この生育歴を持って、子育てのスタートラインに立っている人は多いです。
さらに、これまでの日本の子育てが「しつけ」を特に重要視してきましたので、多少なりともそういった、「親である自分の期待に応えない我が子」に直面したときのストレスはより大きなものとなります。
ストレス程度の問題で済んでいればいいですが、前回見たように、子育て以前の問題(自己の生育歴に起因するものが、我が子の子育てに直面して顔を出すもの)から起こってくるしんどさは、悪循環を生むし、子育てを頑張っても容易に解決しないために、より難しいものとなってしまいます。

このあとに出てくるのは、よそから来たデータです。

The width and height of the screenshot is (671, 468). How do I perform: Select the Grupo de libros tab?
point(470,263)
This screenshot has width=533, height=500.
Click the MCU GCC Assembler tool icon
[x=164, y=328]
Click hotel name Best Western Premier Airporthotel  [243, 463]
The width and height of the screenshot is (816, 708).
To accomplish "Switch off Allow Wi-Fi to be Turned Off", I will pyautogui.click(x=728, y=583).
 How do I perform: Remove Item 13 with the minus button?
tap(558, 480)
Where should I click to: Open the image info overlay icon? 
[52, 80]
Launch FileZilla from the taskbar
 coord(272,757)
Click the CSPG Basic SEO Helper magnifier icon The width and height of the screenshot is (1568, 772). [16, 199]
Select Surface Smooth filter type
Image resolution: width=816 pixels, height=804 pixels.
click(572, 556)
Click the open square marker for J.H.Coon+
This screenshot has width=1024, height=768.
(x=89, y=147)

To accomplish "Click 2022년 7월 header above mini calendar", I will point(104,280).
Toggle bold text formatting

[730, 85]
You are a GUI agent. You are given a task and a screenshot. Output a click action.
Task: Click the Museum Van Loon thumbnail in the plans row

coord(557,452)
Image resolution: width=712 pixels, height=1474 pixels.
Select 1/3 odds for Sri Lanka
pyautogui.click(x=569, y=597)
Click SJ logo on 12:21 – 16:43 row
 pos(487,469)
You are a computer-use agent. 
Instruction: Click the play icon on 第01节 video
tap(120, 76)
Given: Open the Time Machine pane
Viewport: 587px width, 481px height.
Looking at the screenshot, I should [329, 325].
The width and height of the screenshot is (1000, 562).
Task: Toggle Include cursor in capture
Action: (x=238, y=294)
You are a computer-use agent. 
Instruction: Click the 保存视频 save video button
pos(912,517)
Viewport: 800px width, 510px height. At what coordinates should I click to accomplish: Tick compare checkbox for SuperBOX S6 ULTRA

僕は子供への関わり方や、子育ての方法をお伝えすることはできるのですが、こういった親の心の成り立ちにその原因があるケースに対する、明確な解決方法は持ち合わせません。
これは僕に限らずその他の子 育ての情報もやはり同様でしょう。
なぜなら、それは本当はその子の子育ての問題ではなく、子育てする人本人の心のあり方の問題だからです。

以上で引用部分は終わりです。